*** Opening Exercise inputs ***
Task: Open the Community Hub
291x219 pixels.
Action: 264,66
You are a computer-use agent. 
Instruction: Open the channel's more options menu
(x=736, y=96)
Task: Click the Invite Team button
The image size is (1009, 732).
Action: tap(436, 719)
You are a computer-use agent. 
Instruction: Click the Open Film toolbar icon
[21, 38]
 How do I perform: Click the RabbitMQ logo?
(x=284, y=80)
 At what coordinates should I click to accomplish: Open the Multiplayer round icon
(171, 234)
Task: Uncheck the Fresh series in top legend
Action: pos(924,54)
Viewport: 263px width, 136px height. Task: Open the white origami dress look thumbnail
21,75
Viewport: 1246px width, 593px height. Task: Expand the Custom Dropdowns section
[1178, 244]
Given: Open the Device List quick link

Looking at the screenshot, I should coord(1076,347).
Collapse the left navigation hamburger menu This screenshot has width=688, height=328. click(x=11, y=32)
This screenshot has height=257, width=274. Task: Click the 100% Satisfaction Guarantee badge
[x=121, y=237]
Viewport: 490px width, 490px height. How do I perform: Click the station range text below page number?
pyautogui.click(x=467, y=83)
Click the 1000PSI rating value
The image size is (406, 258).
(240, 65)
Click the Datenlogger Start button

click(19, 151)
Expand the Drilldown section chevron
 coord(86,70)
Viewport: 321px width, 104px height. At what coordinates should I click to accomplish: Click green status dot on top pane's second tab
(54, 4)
*** Closing Exercise inputs ***
*Action item:* Transcribe the material in full, exactly as it is given.

*Result:*
Task: Open the Community Hub
291x219 pixels.
Action: 264,66
You are a computer-use agent. 
Instruction: Open the channel's more options menu
(x=736, y=96)
Task: Click the Invite Team button
The image size is (1009, 732).
Action: tap(436, 719)
You are a computer-use agent. 
Instruction: Click the Open Film toolbar icon
[21, 38]
 How do I perform: Click the RabbitMQ logo?
(x=284, y=80)
 At what coordinates should I click to accomplish: Open the Multiplayer round icon
(171, 234)
Task: Uncheck the Fresh series in top legend
Action: pos(924,54)
Viewport: 263px width, 136px height. Task: Open the white origami dress look thumbnail
21,75
Viewport: 1246px width, 593px height. Task: Expand the Custom Dropdowns section
[1178, 244]
Given: Open the Device List quick link

Looking at the screenshot, I should coord(1076,347).
Collapse the left navigation hamburger menu This screenshot has width=688, height=328. click(x=11, y=32)
This screenshot has height=257, width=274. Task: Click the 100% Satisfaction Guarantee badge
[x=121, y=237]
Viewport: 490px width, 490px height. How do I perform: Click the station range text below page number?
pyautogui.click(x=467, y=83)
Click the 1000PSI rating value
The image size is (406, 258).
(240, 65)
Click the Datenlogger Start button

click(19, 151)
Expand the Drilldown section chevron
 coord(86,70)
Viewport: 321px width, 104px height. At what coordinates should I click to accomplish: Click green status dot on top pane's second tab
(54, 4)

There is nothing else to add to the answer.